Beyond the milestone and that last look, however, the slideshow was significant for something else — something relevant, too, for the fact that nobody noticed. If you put some extra focus on the captions, what you’ll see is that the media slideshow is overwhelmingly illustrated with images taken by military photographers. (More blurry still is the fact is that there are actually six newswire photos interspersed among the thirty-two created by the Army, Air Force, Marine Corps and National Guard PR machines, further lending the suggestion that a photo taken by a photojournalist for a news organization and one taken by a soldier to ennoble the military really has no difference.

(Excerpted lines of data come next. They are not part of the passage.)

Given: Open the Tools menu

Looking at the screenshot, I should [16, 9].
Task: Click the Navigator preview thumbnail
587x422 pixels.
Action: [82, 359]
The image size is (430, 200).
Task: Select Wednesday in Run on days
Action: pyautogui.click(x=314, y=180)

This is not the first time this has happened or the first time we’ve written about it. If you’ve been a long time Bag follower, you might still remember this post from 2005 (Pentagon Pictures, Tal Afar Tales) documenting the use of military photographs by the LA Times in an early assault in the U.S. invasion of Iraq. And then, here’s another example where Katie Couric and CBS took Pentagon photos and labeled them their own. There’s also this example of military photos used as product placement by the Washington Post.
Inculcated with the fear of terrorism, ubiquitous military recruitment advertising, the thematic prominence of the military in the marketing of professional sports and the broad empathy underpinning “support our troops,” I imagine more than a few people might wonder now (Afghanistan reduce to ambient noise and these pictures, consequently, documenting ramp down activity) why the source of these photos even makes a difference. (After all, with the years of belt tightening suffered by the photo media, who would actually turn down free, high quality stuff from the Pentagon?) As we addressed repeatedly during the Iraq War, however (1, 2, 3), the skew just from photographers and journalists embedded with the military is bias enough. Today, with the possibility of the US becoming active in Iraq again, the prospect of turning our eyes, or our media’s eyes over to the government in order to best illustrate the military’s agenda has the feel of déjà vu.
(photo 1: Sgt. Frances Johnson/USMC. caption: Lance Cpl. Matthew Ghibaudi, a UH-1Y Huey crew chief with Marine Light Attack Helicopter Squadron 369, performs a weapons check before an aerial assault support mission covering ground convoys in Helmand province, on May 3, 2014. Before the last Marines and sailors of Forward Operating Bases Nolay and Sabit Qadam convoyed out of northern Helmand to return to Camp Leatherneck for the final time, the “Gunfighters” of HMLA-369 and “Heavyweights” of Marine Heavy Helicopter Squadron 466 provided overwatch for returning vehicle convoys as well as retrograde support. photo 2: Scott Olson/Getty Images. caption: A welcome mat and foundation are all that remain of a building site in an area on Forward Operating Base Shank that is no longer used due to a shrinking population on April 3, 2014.)